Japanese Space Probe Akatsuki Enters Orbit Around Venus Five Years Late (space.com)
MarkWhittington writes: On May 17, 2010, the Japanese Aerospace Exploration Agency Venus Climate Orbiter probe or as it is now called Akatsuki lifted off from the Tanegashima Space Center. It was supposed to enter orbit around Venus on December 6, 2010. However, due to a failure in the probe's orbital maneuvering thruster, Akatsuki did not enter Venus orbit and went into orbit around the sun instead. According to a story on Space.com, just about five years to the day of the failure, Akatsuki assumed an orbit around the second planet from the sun. Japanese scientists will determine what sort of orbit that is in a couple of days and, hopefully, begin the probe's science mission.
Good job. Too bad about the thruster, but nice recovery. Hope it works out.
Must be nice to be able to show up five years late and still have a job.
My understanding of the costs of a space-exploring mission are: design of the unique apparatus. However, the designs are intellectual property — duplication is trivial. So, why aren't we, the Earthlings, sending 2, 3, or 5 identical sibling-apparatuses on each mission?
Sure, the hardware itself is expensive too, but the space-faring nations are not poor. Moreover, the national prestige is "priceless" for a country like Japan, which sent its first interplanetary device out.

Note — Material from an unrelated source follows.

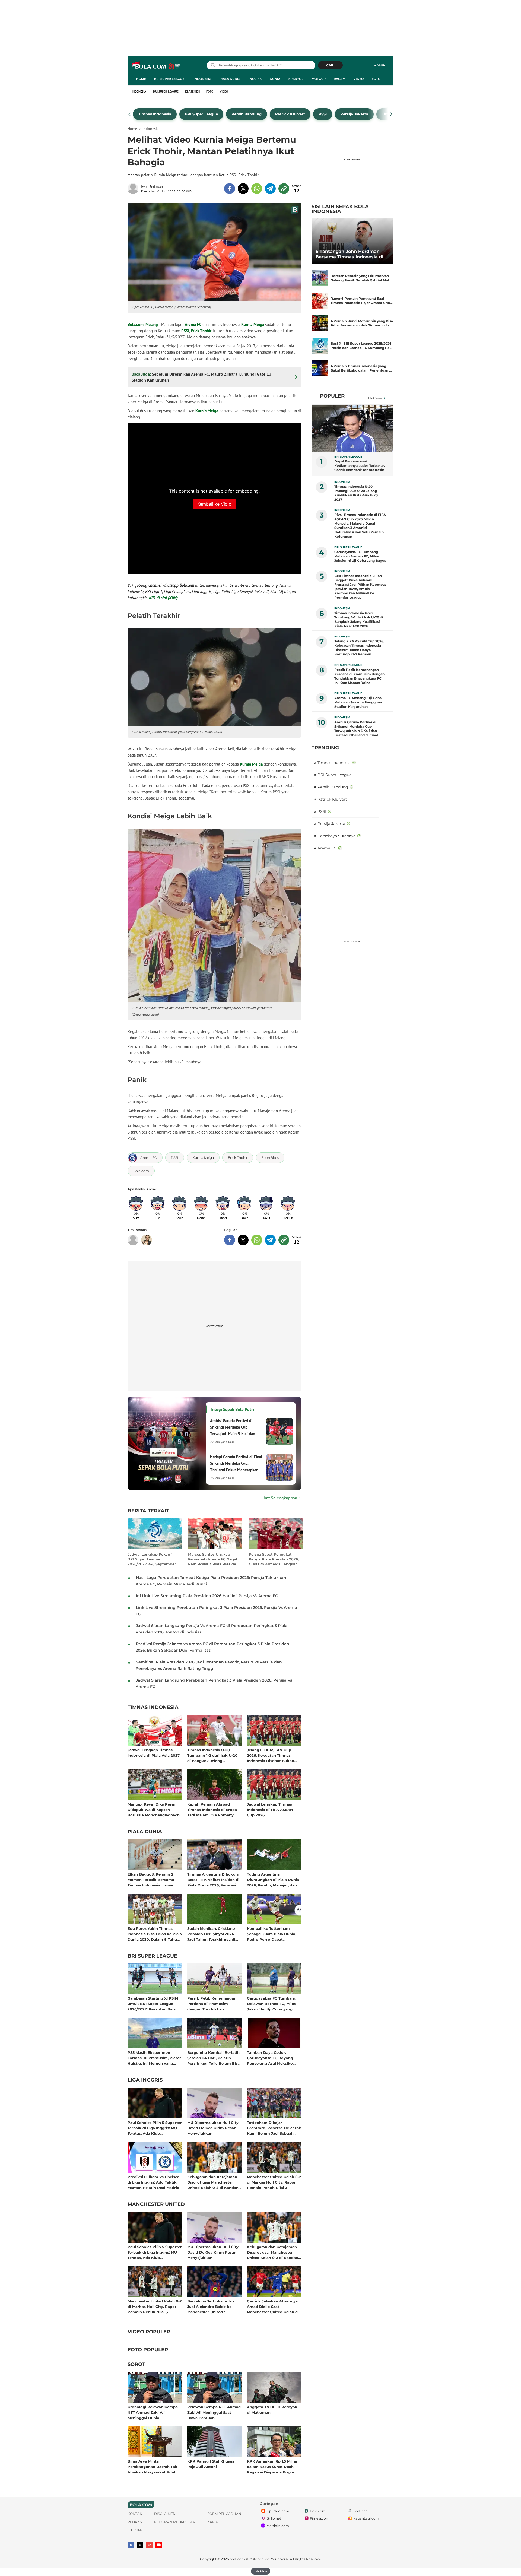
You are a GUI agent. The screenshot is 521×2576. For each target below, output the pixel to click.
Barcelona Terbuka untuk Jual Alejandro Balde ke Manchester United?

Also, with multiple devices, each one can be made cheaper by being less reliable — following the philosophy exemplified by RAID.
So, if everything works, we'd have multiple identical devices crawling, orbiting, and photographing interesting space objects and phenomena — surely, the astronomers and other scientists would only be happier for it. And if some aspects of some of the units fail — no big deal...
Why have we not been doing it this way since the time of the Voyagers?
In Soviet Washington the swamp drains you.
Great! With the Japanese orbiter in place and broadcasting, we'll finally get to see how Venusians feel about tentacle-based entertainment.
The impressive thing here is that the thruster is still non-operational, so it wasn't just a matter of waiting 5 years to try again. Instead they're using the RCS system, a low-efficiency thruster which was only meant for steering, to perform orbital injection. Reportedly, this is the first time that's been done for a planetary transfer, and should hopefully let them salvage the science mission which was initially thought to be lost (remains to be seen if the science equipment is still working).
But there still might be some potato chips.
Did the jews claim all spokes, so is spoke claiming no longer a thing?
Because fundamentals.
They should have taken the train. Japanese trains are seldom late, and if so never by very much.
Huzzah, huzzah. A difficult feat well managed.
I never knew Mark Watney had a Japanese brother on the Venus mission at the same time!
sed -e 's/Chuck Norris/Rajnikant/g' joke > fact
Japanese space probe enters Venus.
Given their anatomy, ALL Venusian entertainment is tentacle-based.
General Relativity: Space-time tells matter where to go; Matter tells space-time what shape to be.
HSR is expensive to build. There's a reason America doesn't have any. We'll stick to jet engines, and ion thrusters.
Akatsuki carries 68 fan-made images of Japanese crowdsourced digital pop star Hatsune Miku, etched onto three aluminium plates. I suppose this makes Miku the solar system's first interplanetary celebrity. (Also last year, a Miku music video was beamed into deep space by the European Space Agency as part of its "Wake up, Rosetta!" campaign).
I believe the only other pop music purposefully represented in deep space, is the Chuck Berry song Johnny B. Goode, which is on NASA's Golden Records carried by the two Voyager probes.
They can do this attempt because when the original orbit insertion failed, Akatsuki entered a heliocentric orbit in an 8:9 orbital resonance with Venus, making sure it'd meet up with Venus eventually. I haven't been able to find if that was a happy coincidence or if the initial approach to Venus was designed for this contingency.
Space and Orbital mechanics fascinate me. They are, in essence, just Maths and Physics. There's nothing _overly_ difficult... in theory. Except that, of course, it is really really difficult.
I have great admiration for the minds that are able to come up with solutions to seemingly impossible problems, and fixing them using these simple tools of Maths and Physics. I know I would probably have thrown in the towel, pointed the instruments at the sun, and gotten whatever readings they may have given during their long spiral downwards. Who knows, there might be some data worth using...
But these guys... they salvaged it! They worked it all out and calculated that using a small manoeuvring thruster, they could achieve orbital insertion. And then went and actually did it.
This is Kerbal Space Program in real life. It's brilliant.
Spirit and Opportunity used the same base. Curiosity and MER-2020 use the same tech. Phoenix and Insight-2016 ditto. Some cost savings in make 3 or 4 copies of the same vehicle. The extras are for laboratory backup studies.